Выбрать главу

9 heures. Avec cette menace qui lui était tombée dessus, Morvan en avait presque oublié l’autre, beaucoup plus proche : les Maï-Maï. Les salopards n’allaient pas tarder à apparaître. Selon la température, il faudrait jouer la diplomatie ou organiser une bataille rangée.

Par réflexe, il lança un regard sur la plaine qui l’entourait. Visibilité à cent quatre-vingts degrés. La réverbération disloquait l’horizon, les plateaux se dissolvant dans la brûlure de l’air. Personne. Il enfonça son chapeau sur ses tempes — le modèle de brousse des Navy Seals — et se replongea dans ses pensées.

Avec ces deux homicides, l’un à Lubumbashi, l’autre à Florence, on sortait du crime local pour entrer de plain-pied dans le complot financier. Aucun doute sur le mobile : la prise de pouvoir au sein de Coltano. Cette boîte n’en valait pourtant pas la peine. À moins d’être au parfum pour les nouveaux gisements…

On lui filait donc le train. Une fois à bon port, on lui ouvrirait le ventre comme aux autres. Il grogna pour lui-même et accéléra le pas. Ce pactole était pour les siens. Personne ne léserait ses enfants. Par contrecoup, il songea à son clan sans défense à Paris. Les Blacks s’attaqueraient-ils à ses proches pour lui forcer la main ? Pas pour l’instant…

Morvan s’ébroua. Il n’avait même pas accordé une minute à sa tristesse. Montefiori et lui n’étaient pas des amis au sens ordinaire. Des compagnons, des partenaires, parfois même des rivaux. Mais le respect avait tenu lieu d’attachement, la crainte réciproque joué le rôle de pudeur. Quarante ans d’association, ce n’était pas rien. Leurs pasta con le sarde à Florence allaient lui manquer. À qui désormais ne pas parler de ce qu’il avait sur l’estomac ? Avec qui se taire en toute complicité ? Quand on a eu la même vie de crapule, la salive est inutile…

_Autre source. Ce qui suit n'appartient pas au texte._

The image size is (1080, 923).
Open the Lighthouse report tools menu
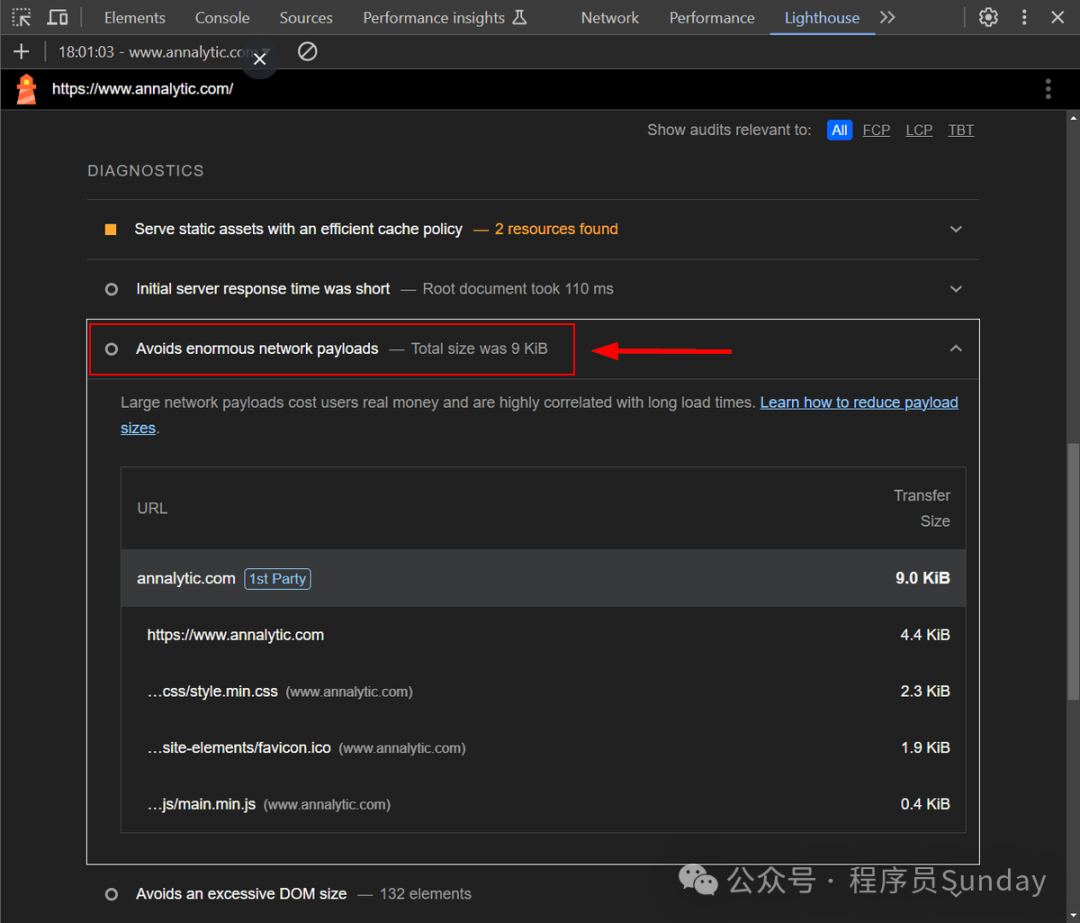1048,89
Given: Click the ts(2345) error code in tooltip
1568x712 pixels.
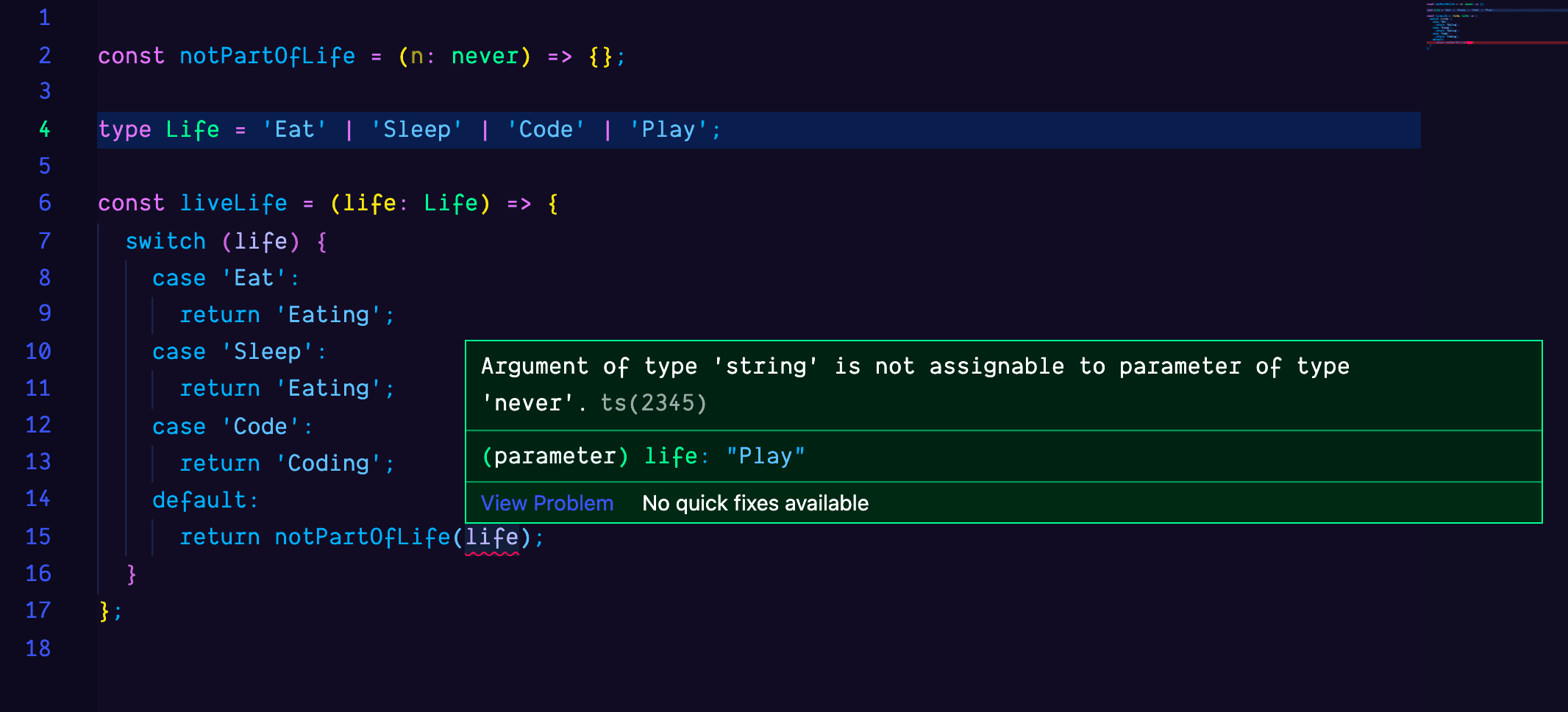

Nouveau tunnel de forêt, idéal pour une embuscade. Mauvais feeling. Il était loin de ses terres (les mines officielles de Coltano étaient au sud, entre Kolwezi et Fungurume), il ne connaissait pas les chefs d’ici. Son seul atout, c’était d’être blanc : n’importe quel Noir sait que toucher un mzungu est dangereux. Le meilleur moyen d’attirer l’attention internationale. Et quand on fait la guerre, on aime avoir la paix.

Ils pénétrèrent dans la trouée. Il planait ici la même odeur douceâtre de viande crue que sur les scènes de crime. Parmi les entrelacs de feuilles, les relents de décomposition berçaient les sens. Même envoûtement, même pouvoir narcotique…

Il lança un coup d’œil derrière lui : tout le monde suivait. Michel, allant et venant le long de la file, balançait ses ordres et ses coups de schlague. Les soldats fermaient la marche, fusils déchargés. Le moment de leur filer des munitions ? Même d’où il était, Morvan pouvait sentir leur nervosité, leur inquiétude — les Noirs détestent la forêt.

Quand il se retourna, les Maï-Maï étaient devant lui.

25

Les guerriers désarmèrent la troupe sans un coup de feu. Eux non plus ne tenaient pas à être repérés. D’autres groupes rôdaient dans le coin. Morvan n’esquissa pas le moindre geste — ils n’avaient pas remarqué le calibre glissé dans son dos mais pas question de s’en servir. Sans un mot, les Maï-Maï leur firent signe de les suivre jusqu’à une clairière cernée de lianes et de fougères. Quatre combattants les entouraient, deux autres les braquaient à l’arrière. Ces gars-là puaient la mort. Malgré leurs croyances, ils s’attendaient à mourir d’un moment à l’autre. Une journée d’existence, c’était toujours ça de gagné.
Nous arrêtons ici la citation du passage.